In France, Roxane is a student going into her 5th year at an agricultural engineering school in Toulouse, while she also works as an apprentice at UNOTEC, a business providing technical advice to the dairy sheep industry—at work she specialises in Milk Quality. Roxane’s link to Maui Milk is UNOTEC, who work with Ovitest, a business that provides Southern Cross Dairy Sheep with genetics.
For Roxane to graduate, she needed to travel outside of France to study a subject within the agricultural industry that interests her.

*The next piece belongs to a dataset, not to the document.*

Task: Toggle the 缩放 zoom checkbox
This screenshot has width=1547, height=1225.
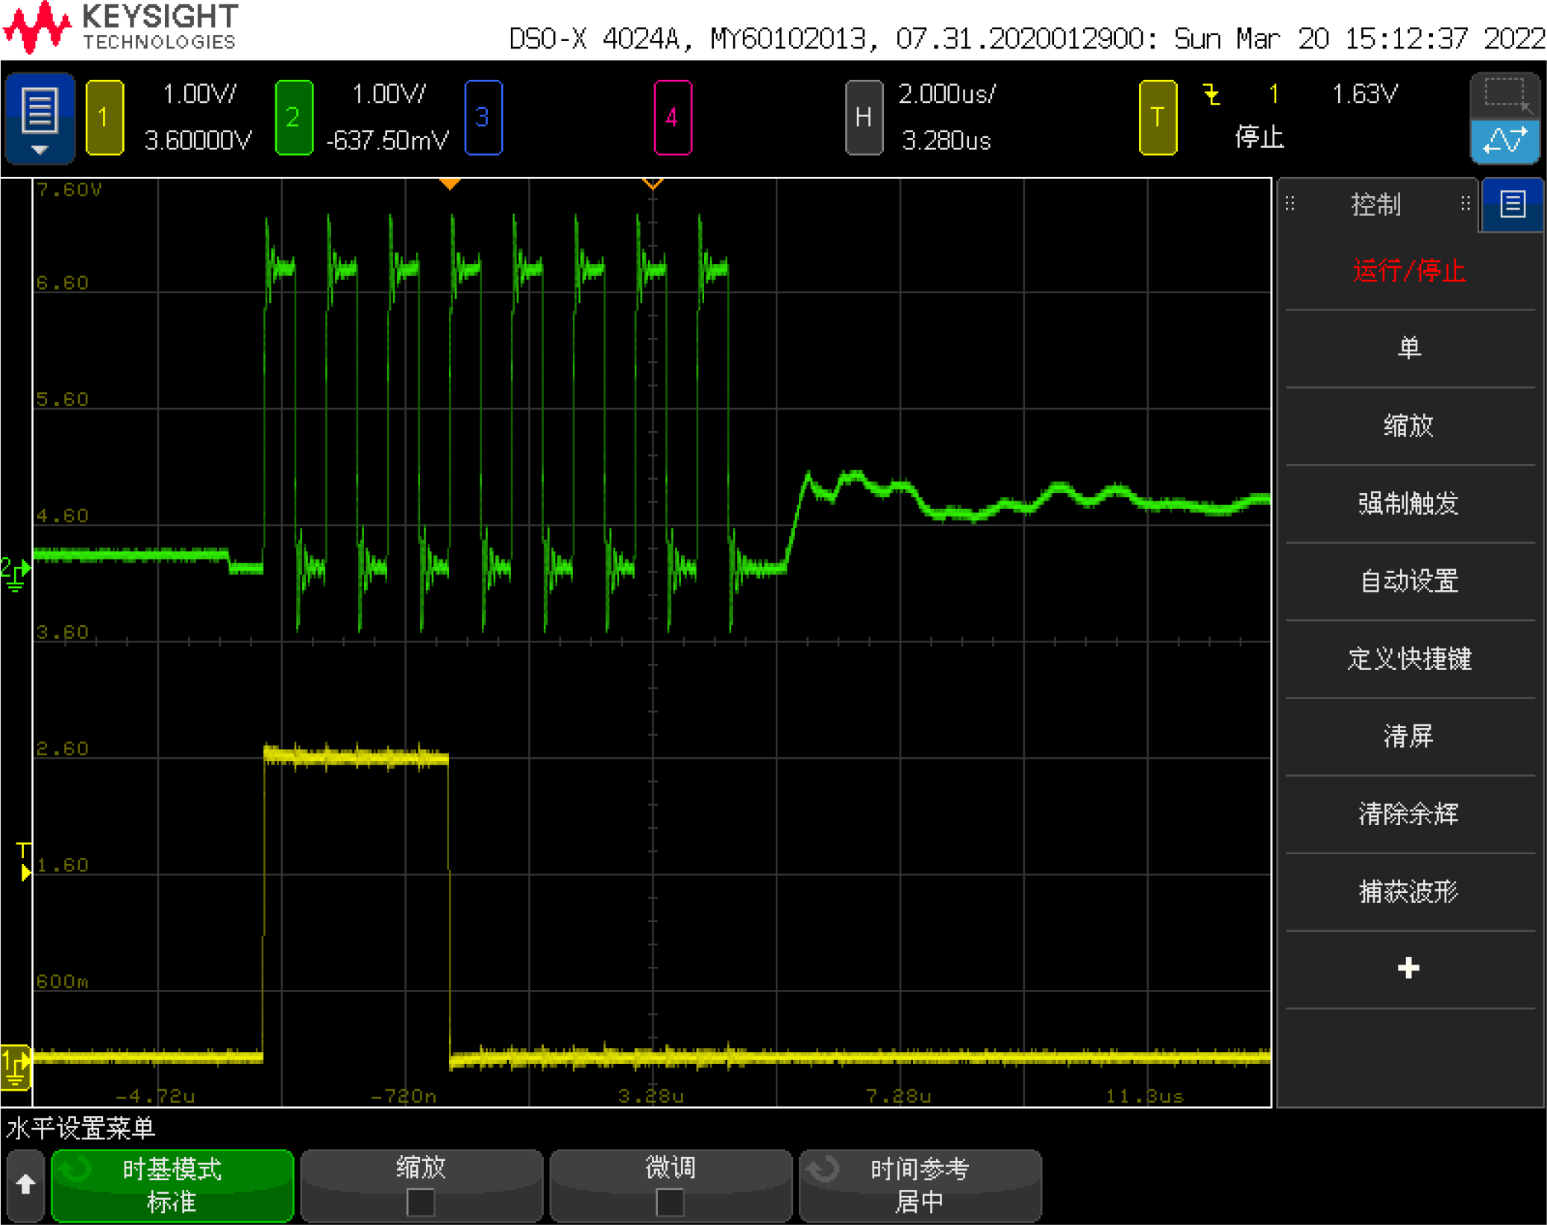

New Zealand seemed like a good option as the sheep dairy industry here is still in its infancy, so it sparked her curiosity.
Roxane hoped that coming to New Zealand would allow her the opportunity to experience a different way of farming and perhaps she could contribute some of her learnings of French farming practices and their sheep dairy industry to the industry here.
The sheep dairy industry in France is different to the farming system we utilise here. The French predominantly use hybrid farming systems where their ewes spend som time indoors and sometime outside grazing. Whereas in NZ we use a pastoral farming system where sheep are pasture fed and free range all year round — so does this affect the milk? The short answer is, yes it does, but more research is needed.
Roxane is also interested in Maui Milk’s genetics programme, and in her six weeks with us is determined to learn as much as she can on-farm, in the lamb rearing shed and in the paddock, while sharing with us and our supply farmers knowledge from UNOTEC in exchange.
In her spare time, you’ll find Roxane hiking or travelling the North Island. “And of course, I hope to make progress with learning English.” says Roxane.